I said, “What if we did real life man versus wild?” They all screamed, “Ya!”

“What if we pretended that in a desperate moment of distress the helicopter you were flying on dropped you off in the middle of this wild jungle? I’ll leave a few supplies on the back porch of this uninhabitable shack, (Cause mom and dad want time alone). You will then take your supplies, into the forest, and you will not only create shelter but you will also figure out how to sustain yourself for the next twelve hours. How’s that sound?

Again, they all scream, “YEAH!”

Within a few minutes they’ve gathered their supplies, hit the woods, and we hear, from the porch, hacking of branches, and yelling of orders, occasional crying, more working. They are getting after it.

A short while later, they were asking us to come inspect their magnificent survival skills.

We hike down into the woods, and I am looking at these little branch and moss lean-tos that were impressive, but certainly lacking some essential amenities. And then comes the question.

“Uncle Brad. You said we would have to survive on our own; can we spend the night out here? Pleeease Uncle Brad?”

The moms are looking at the shelter in disgust, my brother in law is thinking about the six cougars spotted there earlier this summer, and I am thinking about how awesome it would be to let these seven kids sleep out here and then for me sneak down in the night and scare the bejeebers out of them.

I am such a bad parent! I’m a horrible uncle.

So I answered that question the way any respectable adult man would: “Why don’t you ask your mom what she thinks?”

Now, the point, and there is one, is that your response to certain questions will determine the outcome of your life.

If I’d have said yes, certainly, the outcome of my life would be quite different.

Now, today, we’re going to ask a question.

One question that is destined to alter the course of every person’s life, no matter how you answer it.

We’re going to ask a question today that everyone, at some point or another will have to answer, and regardless of how you answer it, your answer will shape the rest of your life.

It’s not complicated. It’s not hard to understand. In fact, it’s surprisingly simple.

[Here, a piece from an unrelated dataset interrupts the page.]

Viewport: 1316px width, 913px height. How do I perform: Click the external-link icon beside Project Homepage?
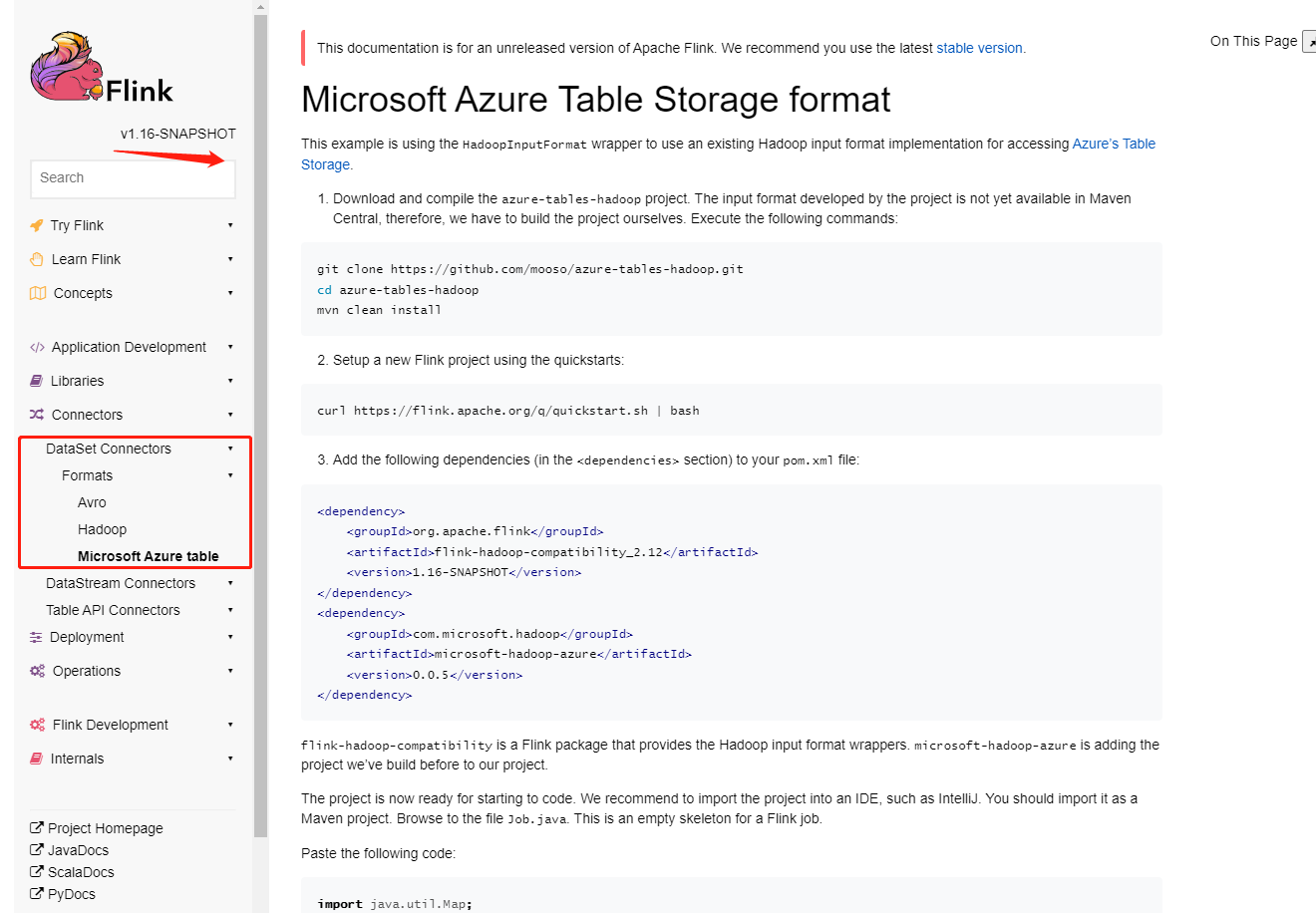coord(37,828)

But before we get there, I want to pray.


Gabrielle Byrd at 11:15  (her name is pronounced with short “a” – like gabby — and Sunday is her first birthday)

Jason Dixon at 6 PM (you will introduce them, but Rodney McAuley will pray)

Evening service time change (back of tear-off)—on Sept. 12, the evening service will shift to 5 PM.  This change will help families with young children attend church in the evening, and still get their children home at an early hour.

Fall test drive (#1)—allows people to try leading a Life Group for just 6-weeks.  Special orientations will get them ready to lead—pick from five different orientation times.

Women of Faith (#9)—coming soon at the Spokane Arena.  Women’s Ministries leaders were able to purchase a block of tickets at a reduced price.  All the Life Center women will be sitting together in excellent seats–don’t be left out of the fun! Stop at the Info Center or check the website for ordering information.


Prayer Time


Well, for the past two summers we’ve been walking through the first eight chapters of the book of Mark in a series we’ve called “Follow the Leader.”

And along the way we’ve met some really interesting characters, and we’ve seen some very interesting things.

We saw a possessed man delivered from his demons, to the detriment of a herd of pigs.

We learned about a woman who, so desperate to be healed by Jesus, reached out and touched his garment in faith, and was healed.

We saw Jesus show up too late to the house of Jairus, his daughter was ill, and when they got there his servants announced her death, Jesus said she was merely sleeping, and he went in and woke her up.

We’ve watched as Jesus was rejected in his own home-town.

And we’ve witnessed him feed thousands of people from what most of us would consider a happy meal.

Amazing stories.

But there’s one question in everybody’s mind. It’s a question that everyone is asking, including us.

We’re asking it because Mark wants us to ask it. We’re asking it because God wants us to ask it.

And here’s the deal, I don’t want you to miss this, I want you to get this. Our answer to this question will determine the course of all of our lives, no matter how we answer it.

Everyone, at some point or another will have to answer this question, and regardless of how you answer it, your response will shape the rest of your life.

It’s a simple question that everyone in the book of Mark was asking; it’s what everyone was talking about, and if you’ve been here for any part of this series, then you’ve asked this question yourself.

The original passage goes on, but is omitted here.